Cotton futures finished lower Wednesday on switch-related speculative sales as players continued to steadily move positions out of spot July before the start of delivery on June 24, traders said. The New York Board of Trade's July contract fell 0.53 cent to end at 47.07 cents a lb, dealing between 47 and 47.75 cents. New-crop December lost 0.52 to 50.60 cents, ranging from 50.57 and 51.20 cents. The rest of the board retreated 0.05 to 0.50 cent.
Mike Stevens of SFS Futures in Mandeville, Louisiana, said an early push by speculators to the session highs ran into light fund sales which prompted the same speculators to dump cotton.

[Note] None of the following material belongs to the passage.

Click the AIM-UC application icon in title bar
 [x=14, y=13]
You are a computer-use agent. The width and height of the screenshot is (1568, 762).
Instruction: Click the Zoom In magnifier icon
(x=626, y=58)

After that initial flurry of deals, Stevens said most of the running in the market was "all in the switches."
Open interest in July sank 3,619 lots to 27,820 contracts as of June 14 while interest in the December contract climbed 2,369 to 55,284 lots. The July contract goes into first notice at the close of trade on June 24.

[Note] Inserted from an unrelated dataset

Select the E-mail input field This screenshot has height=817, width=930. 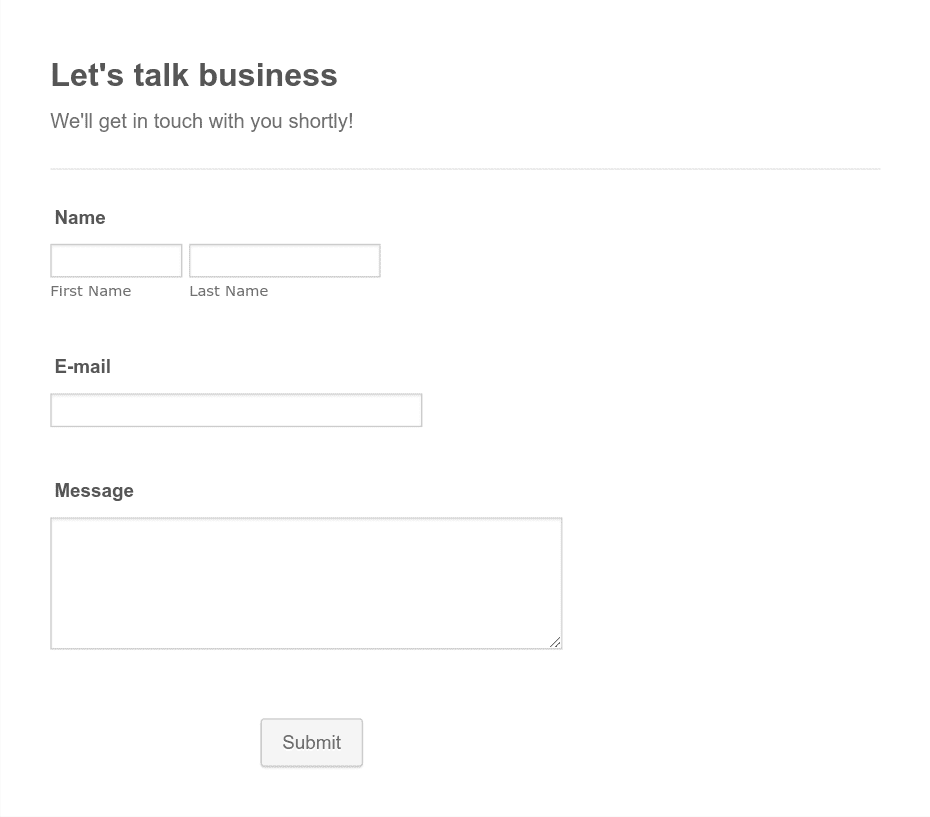coord(236,410)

"It's mostly switch trade. I just don't see it changing its tack over the next few days until we get rid of July and see who will take delivery in the contract," a dealer said.
On Thursday, the market will be turning its attention toward the US Department of Agriculture's weekly export sales data due out at 8:30 am EDT (1230 GMT).
Cotton brokers said they expect US cotton sales to range from 125,000 to 160,000 running bales (RBs, 500-lbs each). Last week, sales hit 155,900 RBs.
US cotton shipments of previously booked orders are seen ranging from 250,000 to 300,000 RBs, against shipments in last week's USDA report of 275,200 RBs.
Brokers Flanagan Trading Corp sees support in the now active December cotton contract at 50.40 cents, with resistance at 51.05 and 51.85 cents.
Floor dealers said estimated final trading volume hit 25,000 lots, up from Tuesday's count of 23,500 lots. Open interest fell 1,099 lots to 95,290 lots as of June 14.